(Collected data)
>>>

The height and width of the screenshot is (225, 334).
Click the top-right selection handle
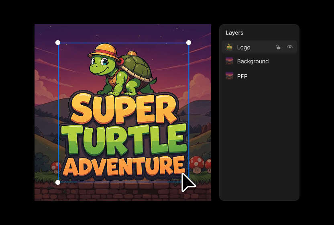(x=189, y=43)
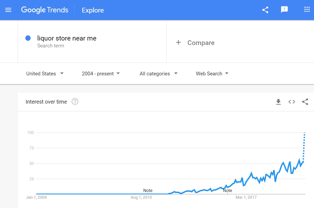Click the plus icon beside Compare
Screen dimensions: 314x208
(178, 42)
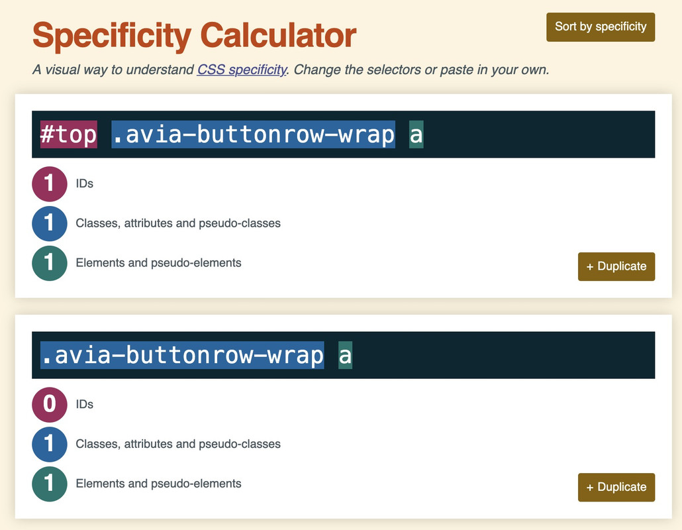Duplicate the #top .avia-buttonrow-wrap a selector
Image resolution: width=682 pixels, height=530 pixels.
(616, 266)
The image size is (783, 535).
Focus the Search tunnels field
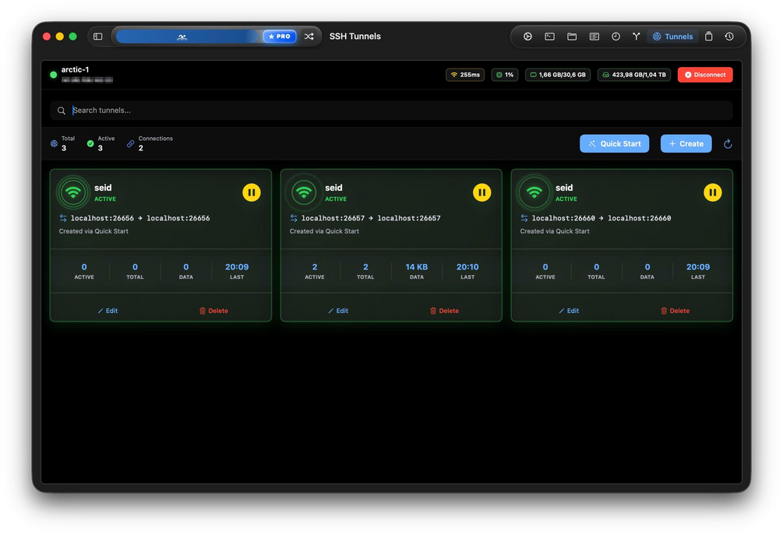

<<<

- **How to complete this task**
Please reproduce each entry exactly as given and omit the pictures.

- **Output for this task**
The height and width of the screenshot is (225, 334).
Click the top-right selection handle
(x=189, y=43)
Click the plus icon beside Compare
Screen dimensions: 314x208
(178, 42)
Duplicate the #top .avia-buttonrow-wrap a selector
Image resolution: width=682 pixels, height=530 pixels.
(616, 266)
The image size is (783, 535).
Focus the Search tunnels field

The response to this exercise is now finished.